[To do]
Each line below needs to be printed again exactly.

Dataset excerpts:

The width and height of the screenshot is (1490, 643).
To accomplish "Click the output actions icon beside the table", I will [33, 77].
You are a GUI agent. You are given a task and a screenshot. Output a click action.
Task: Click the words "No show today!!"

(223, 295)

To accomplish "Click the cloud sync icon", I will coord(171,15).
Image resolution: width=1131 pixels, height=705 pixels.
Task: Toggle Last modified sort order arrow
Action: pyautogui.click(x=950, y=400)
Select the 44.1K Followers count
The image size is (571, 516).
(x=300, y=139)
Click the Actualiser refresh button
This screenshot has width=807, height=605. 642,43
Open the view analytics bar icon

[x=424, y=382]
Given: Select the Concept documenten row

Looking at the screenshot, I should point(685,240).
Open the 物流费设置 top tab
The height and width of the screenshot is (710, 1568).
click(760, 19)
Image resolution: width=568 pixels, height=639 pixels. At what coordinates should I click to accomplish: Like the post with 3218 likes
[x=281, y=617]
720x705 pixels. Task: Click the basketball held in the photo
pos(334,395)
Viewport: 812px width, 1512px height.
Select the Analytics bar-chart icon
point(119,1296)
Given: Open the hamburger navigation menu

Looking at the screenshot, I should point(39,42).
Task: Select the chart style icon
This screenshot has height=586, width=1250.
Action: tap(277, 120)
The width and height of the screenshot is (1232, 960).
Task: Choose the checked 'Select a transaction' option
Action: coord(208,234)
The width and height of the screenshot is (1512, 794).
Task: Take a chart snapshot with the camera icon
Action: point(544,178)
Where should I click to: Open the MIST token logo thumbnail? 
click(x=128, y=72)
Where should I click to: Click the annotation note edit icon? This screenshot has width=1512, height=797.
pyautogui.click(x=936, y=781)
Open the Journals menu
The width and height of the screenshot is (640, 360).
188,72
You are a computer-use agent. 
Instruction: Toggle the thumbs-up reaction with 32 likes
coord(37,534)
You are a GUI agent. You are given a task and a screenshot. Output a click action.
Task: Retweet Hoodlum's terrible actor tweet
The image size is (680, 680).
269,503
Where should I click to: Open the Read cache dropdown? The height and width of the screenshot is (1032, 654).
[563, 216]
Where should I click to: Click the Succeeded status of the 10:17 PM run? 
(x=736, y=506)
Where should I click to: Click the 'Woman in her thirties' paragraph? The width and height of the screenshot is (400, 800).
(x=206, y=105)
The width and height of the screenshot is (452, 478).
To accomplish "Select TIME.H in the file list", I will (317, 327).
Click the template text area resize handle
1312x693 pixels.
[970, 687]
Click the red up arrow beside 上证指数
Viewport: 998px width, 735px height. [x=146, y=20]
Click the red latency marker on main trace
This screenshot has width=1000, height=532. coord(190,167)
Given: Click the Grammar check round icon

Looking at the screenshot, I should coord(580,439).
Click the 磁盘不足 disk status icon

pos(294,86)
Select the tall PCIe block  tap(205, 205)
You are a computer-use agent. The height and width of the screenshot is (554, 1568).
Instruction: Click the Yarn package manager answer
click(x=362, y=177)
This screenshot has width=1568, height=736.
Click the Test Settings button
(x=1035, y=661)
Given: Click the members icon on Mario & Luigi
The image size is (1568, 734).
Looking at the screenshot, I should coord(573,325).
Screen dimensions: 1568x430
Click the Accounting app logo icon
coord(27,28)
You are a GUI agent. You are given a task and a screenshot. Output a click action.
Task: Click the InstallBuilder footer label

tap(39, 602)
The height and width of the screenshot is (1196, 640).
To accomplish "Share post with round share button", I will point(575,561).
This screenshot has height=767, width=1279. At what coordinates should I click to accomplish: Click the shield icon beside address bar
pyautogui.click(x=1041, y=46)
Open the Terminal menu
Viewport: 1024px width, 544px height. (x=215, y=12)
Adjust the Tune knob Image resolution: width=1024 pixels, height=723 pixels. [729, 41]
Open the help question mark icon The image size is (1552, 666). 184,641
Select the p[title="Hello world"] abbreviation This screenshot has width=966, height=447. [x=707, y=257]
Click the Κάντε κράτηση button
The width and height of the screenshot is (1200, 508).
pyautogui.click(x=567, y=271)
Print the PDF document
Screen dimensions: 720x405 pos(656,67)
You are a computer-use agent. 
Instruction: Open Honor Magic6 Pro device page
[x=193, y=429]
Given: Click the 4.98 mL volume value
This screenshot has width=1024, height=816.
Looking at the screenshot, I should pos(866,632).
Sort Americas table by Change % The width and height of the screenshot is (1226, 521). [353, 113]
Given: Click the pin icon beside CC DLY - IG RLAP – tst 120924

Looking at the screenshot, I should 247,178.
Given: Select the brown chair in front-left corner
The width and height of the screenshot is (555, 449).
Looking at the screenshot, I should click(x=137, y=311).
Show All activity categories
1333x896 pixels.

[Task solution]
The width and height of the screenshot is (1490, 643).
To accomplish "Click the output actions icon beside the table", I will [33, 77].
You are a GUI agent. You are given a task and a screenshot. Output a click action.
Task: Click the words "No show today!!"

(223, 295)

To accomplish "Click the cloud sync icon", I will coord(171,15).
Image resolution: width=1131 pixels, height=705 pixels.
Task: Toggle Last modified sort order arrow
Action: pyautogui.click(x=950, y=400)
Select the 44.1K Followers count
The image size is (571, 516).
(x=300, y=139)
Click the Actualiser refresh button
This screenshot has width=807, height=605. 642,43
Open the view analytics bar icon

[x=424, y=382]
Given: Select the Concept documenten row

Looking at the screenshot, I should point(685,240).
Open the 物流费设置 top tab
The height and width of the screenshot is (710, 1568).
click(760, 19)
Image resolution: width=568 pixels, height=639 pixels. At what coordinates should I click to accomplish: Like the post with 3218 likes
[x=281, y=617]
720x705 pixels. Task: Click the basketball held in the photo
pos(334,395)
Viewport: 812px width, 1512px height.
Select the Analytics bar-chart icon
point(119,1296)
Given: Open the hamburger navigation menu

Looking at the screenshot, I should point(39,42).
Task: Select the chart style icon
This screenshot has height=586, width=1250.
Action: tap(277, 120)
The width and height of the screenshot is (1232, 960).
Task: Choose the checked 'Select a transaction' option
Action: coord(208,234)
The width and height of the screenshot is (1512, 794).
Task: Take a chart snapshot with the camera icon
Action: point(544,178)
Where should I click to: Open the MIST token logo thumbnail? 
click(x=128, y=72)
Where should I click to: Click the annotation note edit icon? This screenshot has width=1512, height=797.
pyautogui.click(x=936, y=781)
Open the Journals menu
The width and height of the screenshot is (640, 360).
188,72
You are a computer-use agent. 
Instruction: Toggle the thumbs-up reaction with 32 likes
coord(37,534)
You are a GUI agent. You are given a task and a screenshot. Output a click action.
Task: Retweet Hoodlum's terrible actor tweet
The image size is (680, 680).
269,503
Where should I click to: Open the Read cache dropdown? The height and width of the screenshot is (1032, 654).
[563, 216]
Where should I click to: Click the Succeeded status of the 10:17 PM run? 
(x=736, y=506)
Where should I click to: Click the 'Woman in her thirties' paragraph? The width and height of the screenshot is (400, 800).
(x=206, y=105)
The width and height of the screenshot is (452, 478).
To accomplish "Select TIME.H in the file list", I will (317, 327).
Click the template text area resize handle
1312x693 pixels.
[970, 687]
Click the red up arrow beside 上证指数
Viewport: 998px width, 735px height. [x=146, y=20]
Click the red latency marker on main trace
This screenshot has width=1000, height=532. coord(190,167)
Given: Click the Grammar check round icon

Looking at the screenshot, I should coord(580,439).
Click the 磁盘不足 disk status icon

pos(294,86)
Select the tall PCIe block  tap(205, 205)
You are a computer-use agent. The height and width of the screenshot is (554, 1568).
Instruction: Click the Yarn package manager answer
click(x=362, y=177)
This screenshot has width=1568, height=736.
Click the Test Settings button
(x=1035, y=661)
Given: Click the members icon on Mario & Luigi
The image size is (1568, 734).
Looking at the screenshot, I should coord(573,325).
Screen dimensions: 1568x430
Click the Accounting app logo icon
coord(27,28)
You are a GUI agent. You are given a task and a screenshot. Output a click action.
Task: Click the InstallBuilder footer label

tap(39, 602)
The height and width of the screenshot is (1196, 640).
To accomplish "Share post with round share button", I will point(575,561).
This screenshot has height=767, width=1279. At what coordinates should I click to accomplish: Click the shield icon beside address bar
pyautogui.click(x=1041, y=46)
Open the Terminal menu
Viewport: 1024px width, 544px height. (x=215, y=12)
Adjust the Tune knob Image resolution: width=1024 pixels, height=723 pixels. [729, 41]
Open the help question mark icon The image size is (1552, 666). 184,641
Select the p[title="Hello world"] abbreviation This screenshot has width=966, height=447. [x=707, y=257]
Click the Κάντε κράτηση button
The width and height of the screenshot is (1200, 508).
pyautogui.click(x=567, y=271)
Print the PDF document
Screen dimensions: 720x405 pos(656,67)
You are a computer-use agent. 
Instruction: Open Honor Magic6 Pro device page
[x=193, y=429]
Given: Click the 4.98 mL volume value
This screenshot has width=1024, height=816.
Looking at the screenshot, I should pos(866,632).
Sort Americas table by Change % The width and height of the screenshot is (1226, 521). [353, 113]
Given: Click the pin icon beside CC DLY - IG RLAP – tst 120924

Looking at the screenshot, I should 247,178.
Given: Select the brown chair in front-left corner
The width and height of the screenshot is (555, 449).
Looking at the screenshot, I should click(x=137, y=311).
Show All activity categories
1333x896 pixels.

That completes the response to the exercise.